Smith & Wesson, unlike a lot of American corporations, still makes products in America, specifically, in Springfield, Massachusetts. One doesn’t typically think about Massachusetts as a center of the gun industry, or of the seat of opposition to gun control laws, but that’s because the frame of the debate is social, not economic. When Smith & Wesson shut down a smaller manufacturing plant in New Hampshire in 2011, it moved 225 jobs from that state to its much larger plant in Springfield, MA. This was partially due to economic efficiencies implied in consolidating the plant, but also due to state subsidy mentioned above. So far, $4.4 million of the tax credit has been doled out. And the program is considered a success. Even as the Governor discusses new gun control legislation, local business development officers are bragging about bringing new jobs making these weapons to Western Massachusetts, with taxpayer money.
There’s more. It won’t surprise you that the gun industry is pretty dirty. Back in 2010, about the time Massachusetts was deciding to grant the company a $6 million subsidy, the VP of sales for Smith & Wesson was indicted for attempting to “bribe the representative of an African country that was taking bids for a $15 million deal to outfit that country’s presidential guard.” The representative, it turns out, was an undercover FBI officer. Bribing a foreign official is a violation of the Foreign Corrupt Practices Act, a law that Department of Justice criminal chief Lanny Breuer has bragged about enforcing vigorously. The SEC commenced an investigation as well. Yet, just two years after indicting, “22 individuals from the law enforcement and military equipment industries, one of whom was our former Vice President-Sales, International & U.S. Law Enforcement,” the DOJ “filed a motion to dismiss with prejudice the indictments of the remaining defendants who are pending trial, including our former Vice President-Sales, International & U.S. Law Enforcement.” This is potentially legal forbearance, where lax enforcement of laws could be considered another type of subsidy.

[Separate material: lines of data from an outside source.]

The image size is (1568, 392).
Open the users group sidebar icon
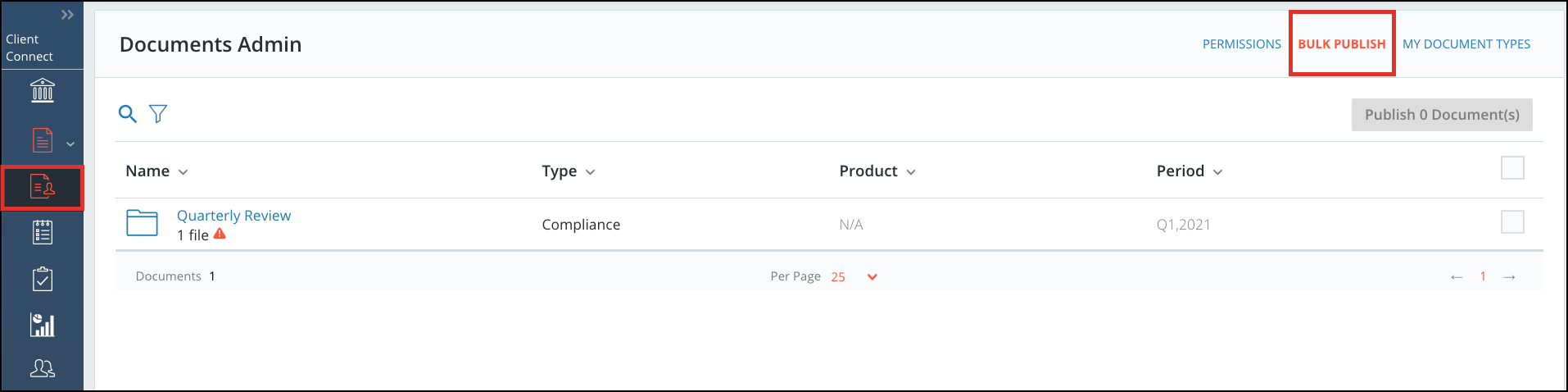point(43,369)
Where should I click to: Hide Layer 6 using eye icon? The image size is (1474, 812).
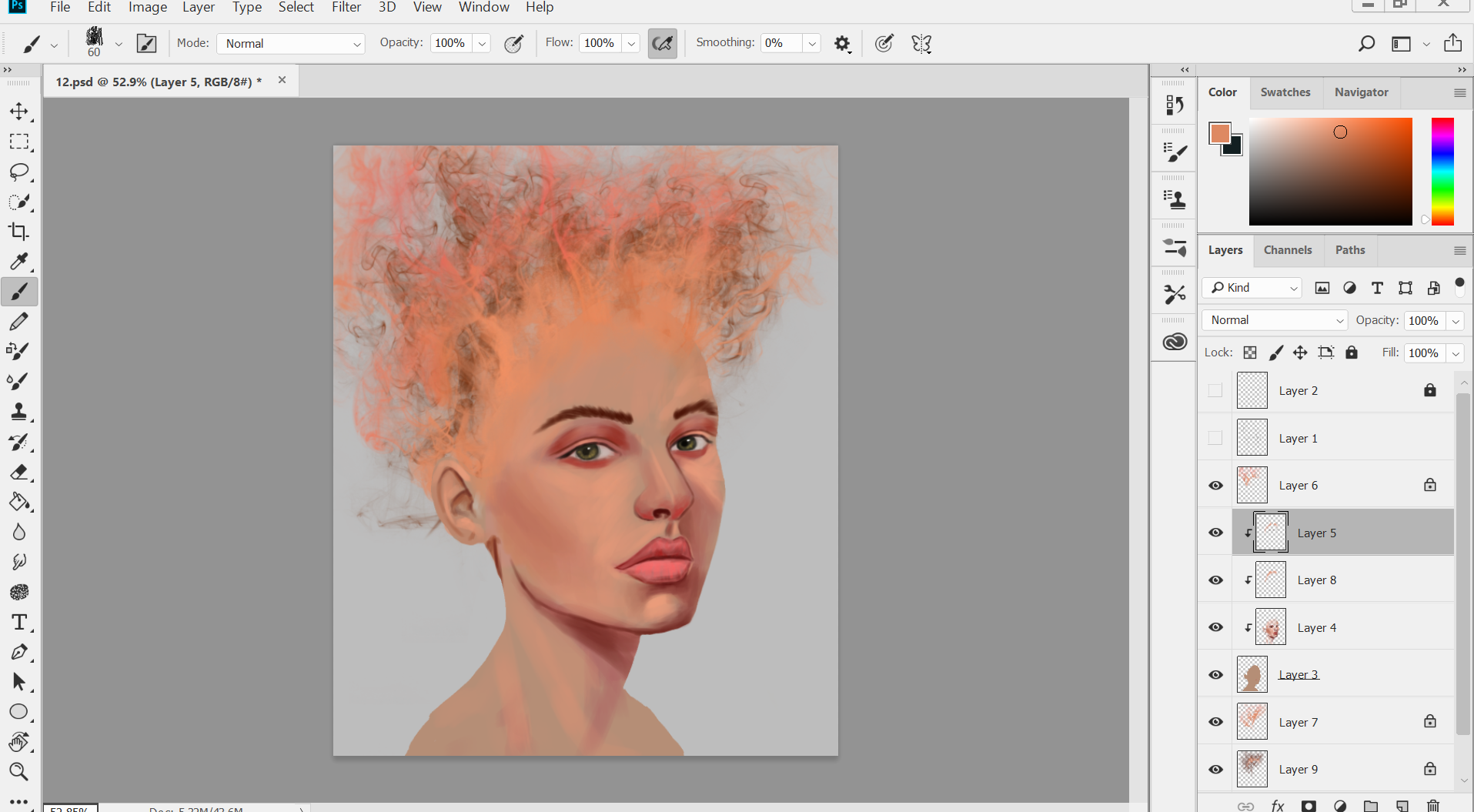1215,486
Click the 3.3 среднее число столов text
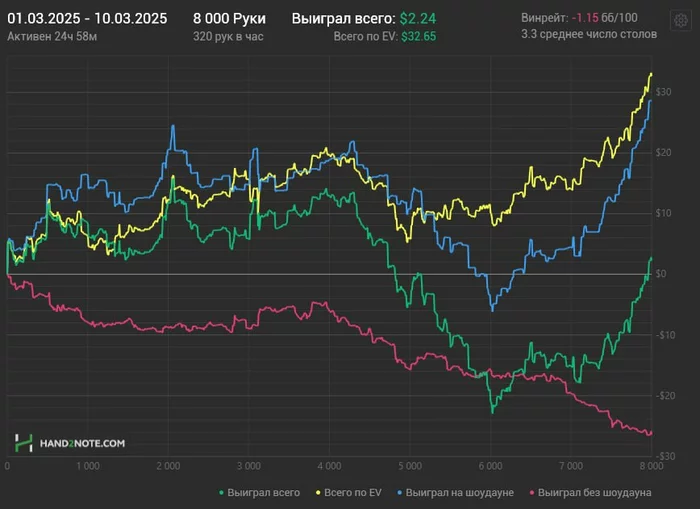Image resolution: width=700 pixels, height=509 pixels. coord(589,35)
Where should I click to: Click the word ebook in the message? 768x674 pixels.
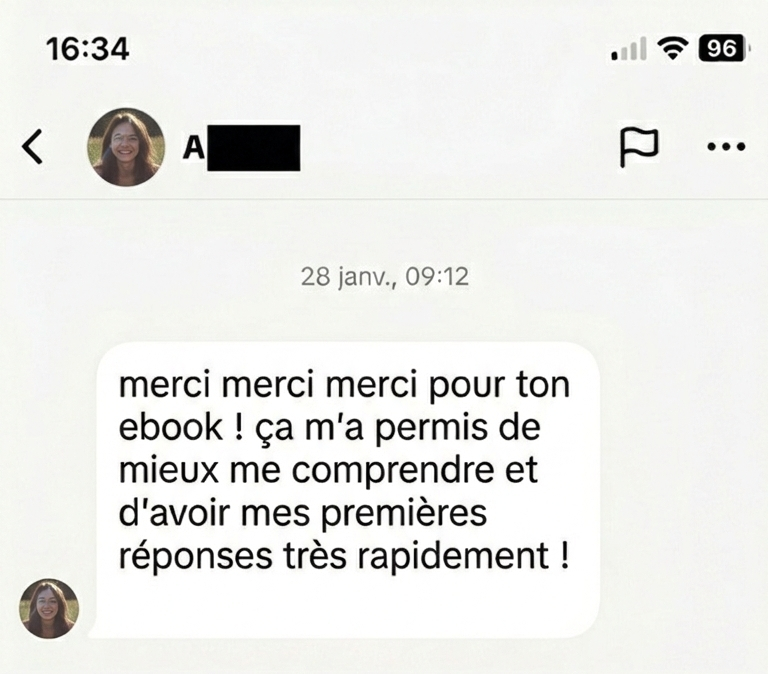click(171, 427)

It would be consistent with the economic aid going to this company, and the corporate world in general, in other areas.
This is simply one example of one gunmaker getting subsidized under various schemes, at the state and Federal level. The use of Federal stimulus funds to increase the profitability of gun makers is a significant policy consequence, as is the public policy choice of giving away taxpayer money to attract jobs building controversial weapons. Fortunately, there can now be a debate that goes beyond the question of mild measures to ban specific types of weapons, to the economics of the gun industry itself. After all, the council that awarded taxpayer money to gunmaker Smith & Wesson serves “at the pleasure of the Governor.” If Massachusetts Governor Deval Patrick wanted to make a statement about gun control that went to the root cause, he could simply ask his council to attach rules on disbursed government funds to restrict them to companies that do not manufacture weapons. And if local and state officials, or think tanks, or concerned citizens, want to make a difference, they can uncover more taxpayer subsidies going to the gun industry.